### EXERCISE PROMPT:
Please reproduce the entries exactly, skipping each picture.

** Opening MATERIALS PROVIDED block **

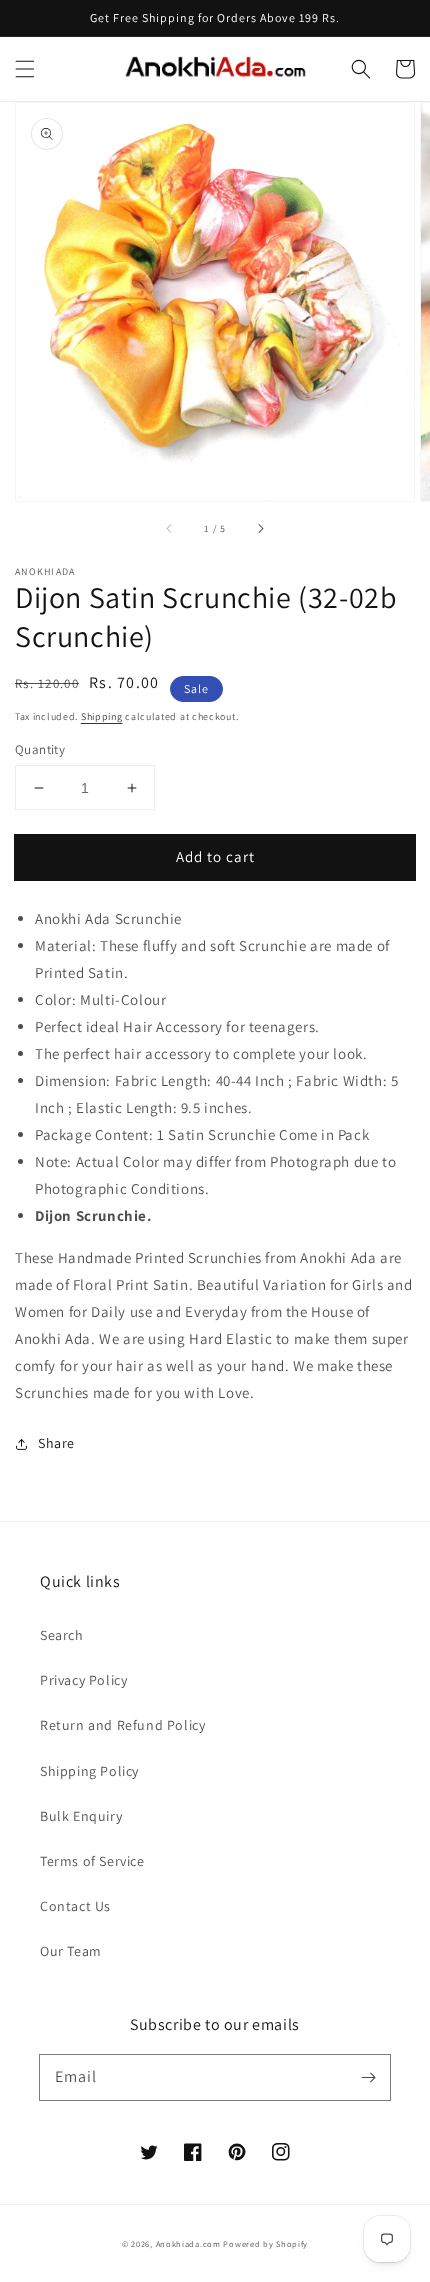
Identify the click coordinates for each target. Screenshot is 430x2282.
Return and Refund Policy (122, 1725)
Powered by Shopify (265, 2243)
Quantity (40, 749)
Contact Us (75, 1906)
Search (62, 1635)
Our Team (71, 1951)
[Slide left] (170, 529)
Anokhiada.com (188, 2243)
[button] (25, 69)
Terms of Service (92, 1861)
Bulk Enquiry (81, 1816)
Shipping (102, 716)
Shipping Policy (89, 1771)
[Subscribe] (368, 2077)
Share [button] (56, 1443)
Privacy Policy (83, 1680)
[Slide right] (260, 529)
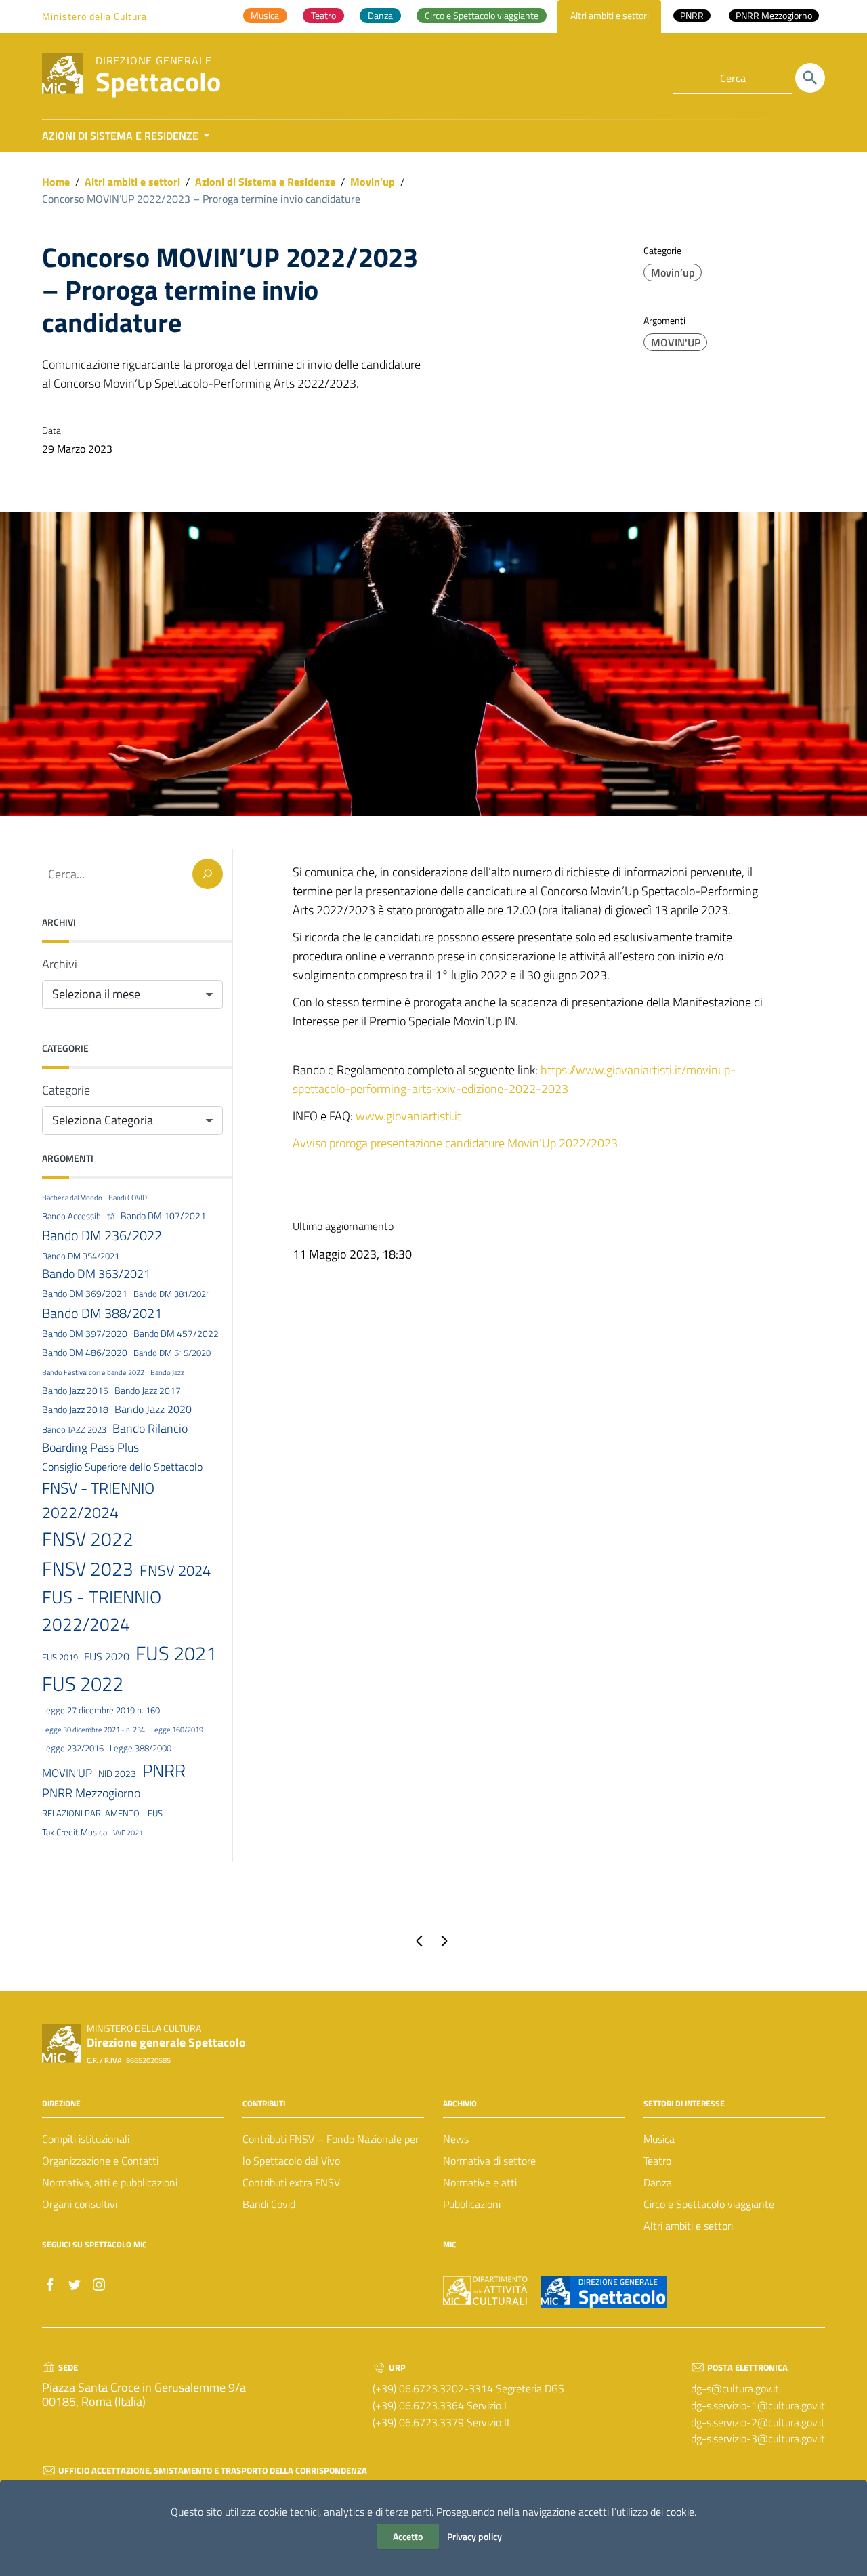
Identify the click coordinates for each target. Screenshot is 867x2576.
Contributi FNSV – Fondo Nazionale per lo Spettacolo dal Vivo (330, 2150)
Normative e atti (480, 2182)
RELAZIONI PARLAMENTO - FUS (102, 1813)
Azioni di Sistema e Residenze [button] (121, 135)
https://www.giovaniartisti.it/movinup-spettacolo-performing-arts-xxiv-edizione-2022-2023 (514, 1079)
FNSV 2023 (87, 1568)
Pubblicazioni (472, 2204)
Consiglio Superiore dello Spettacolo (122, 1466)
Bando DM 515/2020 (172, 1352)
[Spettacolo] (62, 72)
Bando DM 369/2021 (84, 1293)
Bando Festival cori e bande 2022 (93, 1372)
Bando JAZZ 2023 (74, 1429)
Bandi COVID (127, 1197)
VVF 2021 (128, 1832)
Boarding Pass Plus (90, 1447)
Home (56, 181)
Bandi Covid (268, 2204)
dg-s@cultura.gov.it (735, 2388)
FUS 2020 (106, 1656)
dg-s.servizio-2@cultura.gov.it (758, 2422)
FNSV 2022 (87, 1539)
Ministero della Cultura (94, 16)
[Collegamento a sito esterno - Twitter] (74, 2283)
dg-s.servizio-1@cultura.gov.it (758, 2405)
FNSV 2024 (175, 1570)
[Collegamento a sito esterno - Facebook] (50, 2283)
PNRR (164, 1770)
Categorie (66, 1090)
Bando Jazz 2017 (147, 1390)
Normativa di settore (489, 2160)
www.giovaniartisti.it (408, 1116)
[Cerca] (810, 78)
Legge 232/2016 (73, 1748)
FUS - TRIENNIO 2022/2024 (101, 1610)
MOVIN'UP (675, 342)
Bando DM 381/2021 (172, 1294)
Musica (659, 2139)
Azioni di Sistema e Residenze (265, 181)
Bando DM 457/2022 (176, 1333)
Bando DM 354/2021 (80, 1256)
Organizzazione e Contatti (100, 2160)
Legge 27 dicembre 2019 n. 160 (101, 1710)
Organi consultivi (79, 2204)
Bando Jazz (167, 1372)
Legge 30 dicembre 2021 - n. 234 (93, 1729)
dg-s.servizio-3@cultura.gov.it (758, 2438)
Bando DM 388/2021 (102, 1313)
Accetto (408, 2536)
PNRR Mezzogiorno (91, 1793)
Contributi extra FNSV (291, 2182)
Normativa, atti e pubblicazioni (109, 2182)
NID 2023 (117, 1773)
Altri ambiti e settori (132, 181)
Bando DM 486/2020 (84, 1352)
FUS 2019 (60, 1657)
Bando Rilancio (150, 1427)
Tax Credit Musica (74, 1832)
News (456, 2139)
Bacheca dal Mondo (72, 1197)
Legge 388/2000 (140, 1748)
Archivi (59, 964)
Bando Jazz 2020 (153, 1409)
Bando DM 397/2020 (84, 1333)
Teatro (657, 2160)
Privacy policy (474, 2536)
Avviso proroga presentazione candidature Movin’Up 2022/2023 (455, 1143)
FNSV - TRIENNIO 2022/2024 (98, 1500)
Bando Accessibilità (78, 1216)
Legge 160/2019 (177, 1729)
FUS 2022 (82, 1683)
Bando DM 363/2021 (96, 1274)
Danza (657, 2182)
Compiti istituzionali (85, 2139)
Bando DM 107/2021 (163, 1215)
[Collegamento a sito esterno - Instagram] (99, 2283)
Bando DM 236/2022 (102, 1235)
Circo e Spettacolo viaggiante (708, 2204)
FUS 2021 (176, 1653)
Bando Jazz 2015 (75, 1390)
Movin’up (372, 181)
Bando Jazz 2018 (75, 1409)
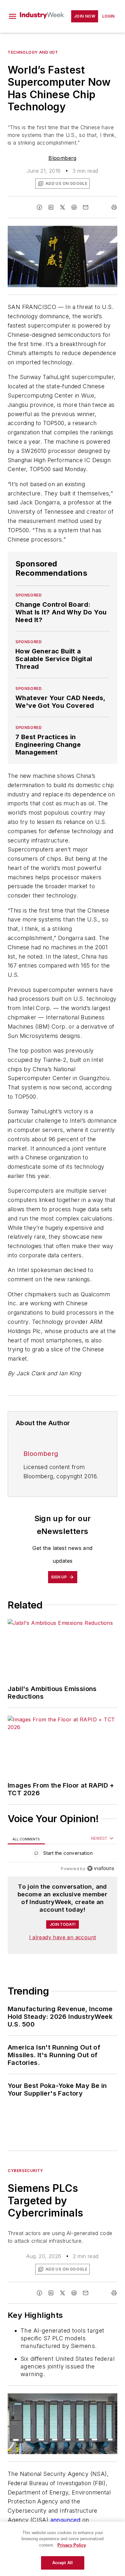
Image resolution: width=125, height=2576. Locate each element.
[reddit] (74, 207)
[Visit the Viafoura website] (100, 1868)
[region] (62, 1855)
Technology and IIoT (33, 52)
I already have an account (62, 1937)
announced (65, 2520)
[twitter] (62, 207)
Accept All (62, 2562)
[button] (12, 16)
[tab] (26, 1838)
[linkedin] (51, 207)
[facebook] (39, 207)
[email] (85, 207)
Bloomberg (62, 158)
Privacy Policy (71, 2545)
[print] (114, 207)
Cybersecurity (25, 2170)
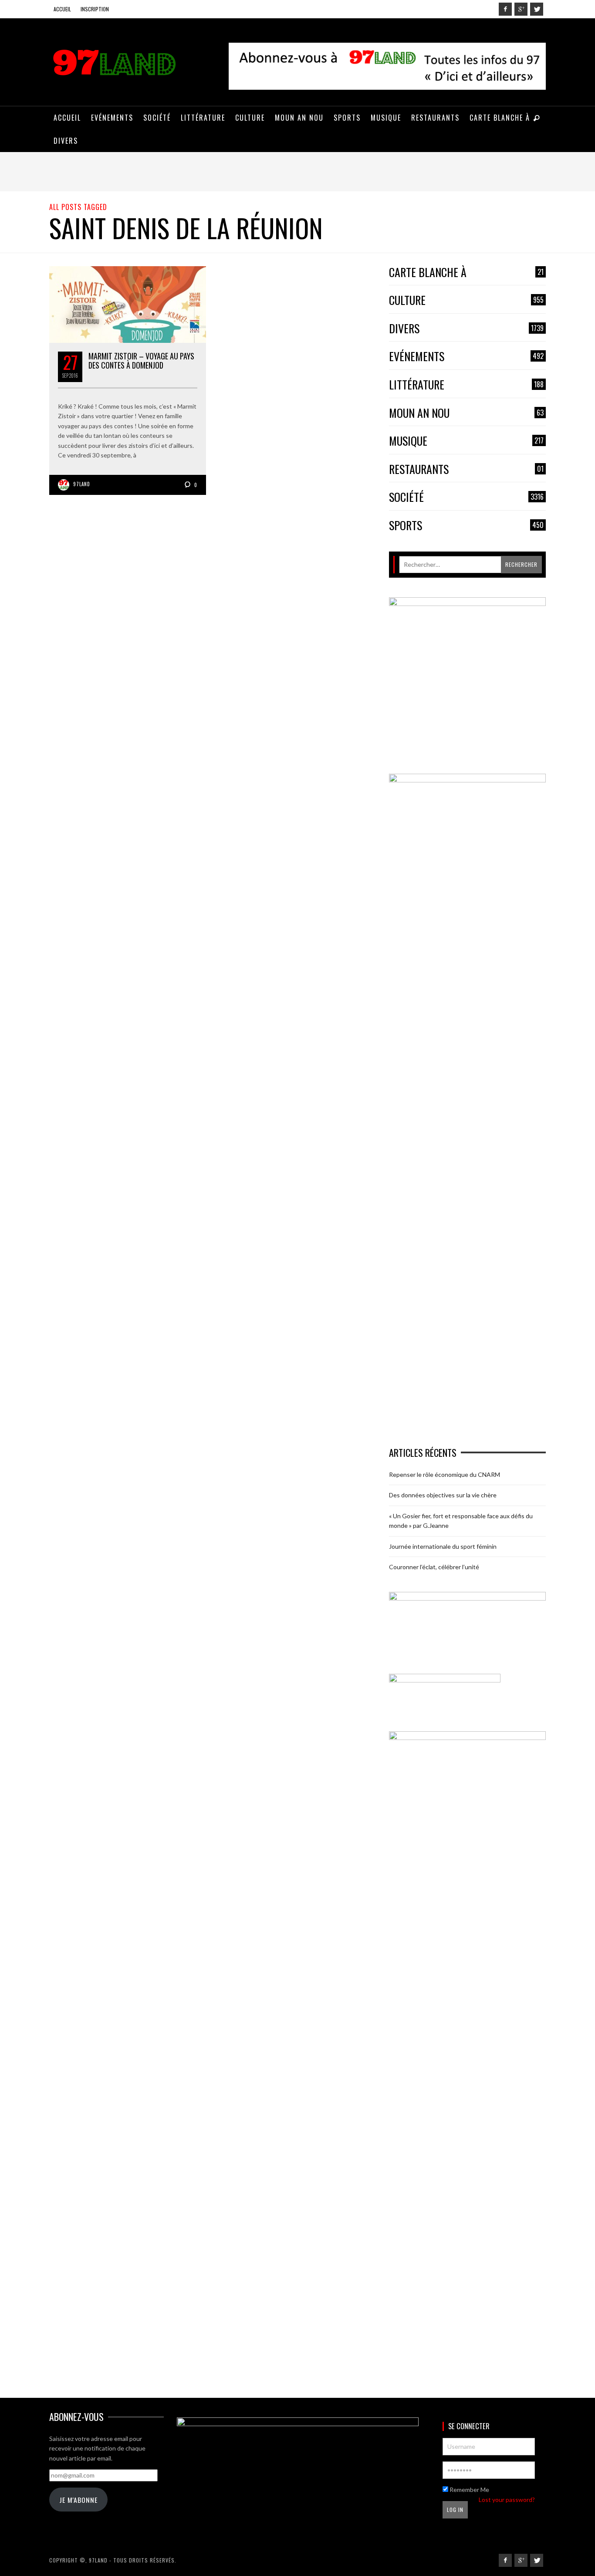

** Closing MATERIALS PROVIDED block **

### ANSWER TO THIS PROBLEM:
Identify the click coordinates for each target. Screenshot is 430x2282.
Return and Refund Policy (122, 1725)
Powered by Shopify (265, 2243)
Quantity (40, 749)
Contact Us (75, 1906)
Search (62, 1635)
Our Team (71, 1951)
[Slide left] (170, 529)
Anokhiada.com (188, 2243)
[button] (25, 69)
Terms of Service (92, 1861)
Bulk Enquiry (81, 1816)
Shipping (102, 716)
Shipping Policy (89, 1771)
[Subscribe] (368, 2077)
Share [button] (56, 1443)
Privacy Policy (83, 1680)
[Slide right] (260, 529)
Identify the click coordinates for each target. Screenshot is 867x2576.
Contributi FNSV – Fondo Nazionale per lo Spettacolo dal Vivo (330, 2150)
Normative e atti (480, 2182)
RELAZIONI PARLAMENTO - FUS (102, 1813)
Azioni di Sistema e Residenze [button] (121, 135)
https://www.giovaniartisti.it/movinup-spettacolo-performing-arts-xxiv-edizione-2022-2023 (514, 1079)
FNSV 2023 (87, 1568)
Pubblicazioni (472, 2204)
Consiglio Superiore dello Spettacolo (122, 1466)
Bando DM 515/2020 (172, 1352)
[Spettacolo] (62, 72)
Bando DM 369/2021 (84, 1293)
Bando Festival cori e bande 2022 (93, 1372)
Bando JAZZ 2023 (74, 1429)
Bandi COVID (127, 1197)
VVF 2021 (128, 1832)
Boarding Pass Plus (90, 1447)
Home (56, 181)
Bandi Covid (268, 2204)
dg-s@cultura.gov.it (735, 2388)
FUS 2020 (106, 1656)
dg-s.servizio-2@cultura.gov.it (758, 2422)
FNSV 2022 (87, 1539)
Ministero della Cultura (94, 16)
[Collegamento a sito esterno - Twitter] (74, 2283)
dg-s.servizio-1@cultura.gov.it (758, 2405)
FNSV 2024 (175, 1570)
[Collegamento a sito esterno - Facebook] (50, 2283)
PNRR (164, 1770)
Categorie (66, 1090)
Bando Jazz 2017 (147, 1390)
Normativa di settore (489, 2160)
www.giovaniartisti.it (408, 1116)
[Cerca] (810, 78)
Legge 232/2016 (73, 1748)
FUS - TRIENNIO 2022/2024 (101, 1610)
MOVIN'UP (675, 342)
Bando DM 381/2021 (172, 1294)
Musica (659, 2139)
Azioni di Sistema e Residenze (265, 181)
Bando DM 457/2022 (176, 1333)
Bando DM 354/2021 (80, 1256)
Organizzazione e Contatti (100, 2160)
Legge 27 dicembre 2019 n. 160 (101, 1710)
Organi consultivi (79, 2204)
Bando Jazz (167, 1372)
Legge 30 dicembre 2021 - n. 234 (93, 1729)
dg-s.servizio-3@cultura.gov.it (758, 2438)
Bando DM 388/2021 (102, 1313)
Accetto (408, 2536)
PNRR Mezzogiorno (91, 1793)
Contributi extra FNSV (291, 2182)
Normativa, atti e pubblicazioni (109, 2182)
NID 2023 (117, 1773)
Altri ambiti e settori (132, 181)
Bando DM 486/2020 (84, 1352)
FUS 2019 (60, 1657)
Bando Rilancio (150, 1427)
Tax Credit Musica (74, 1832)
News (456, 2139)
Bacheca dal Mondo (72, 1197)
Legge 388/2000 (140, 1748)
Archivi (59, 964)
Bando Jazz 2020 (153, 1409)
Bando DM 397/2020 (84, 1333)
Teatro (657, 2160)
Privacy policy (474, 2536)
Avviso proroga presentazione candidature Movin’Up 2022/2023 (455, 1143)
FNSV - TRIENNIO 2022/2024 (98, 1500)
Bando Accessibilità (78, 1216)
Legge 160/2019 (177, 1729)
FUS 2022 (82, 1683)
Bando DM 363/2021 (96, 1274)
Danza (657, 2182)
Compiti istituzionali (85, 2139)
Bando DM 107/2021 (163, 1215)
[Collegamento a sito esterno - Instagram] (99, 2283)
Bando DM 236/2022 (102, 1235)
Circo e Spettacolo viaggiante (708, 2204)
FUS 2021 (176, 1653)
Bando Jazz 2015 (75, 1390)
Movin’up (372, 181)
Bando Jazz 2018 (75, 1409)
Image resolution: width=125, height=2576. Locate each element.
[reddit] (74, 207)
[Visit the Viafoura website] (100, 1868)
[region] (62, 1855)
Technology and IIoT (33, 52)
I already have an account (62, 1937)
announced (65, 2520)
[twitter] (62, 207)
Accept All (62, 2562)
[button] (12, 16)
[tab] (26, 1838)
[linkedin] (51, 207)
[facebook] (39, 207)
[email] (85, 207)
Bloomberg (62, 158)
Privacy Policy (71, 2545)
[print] (114, 207)
Cybersecurity (25, 2170)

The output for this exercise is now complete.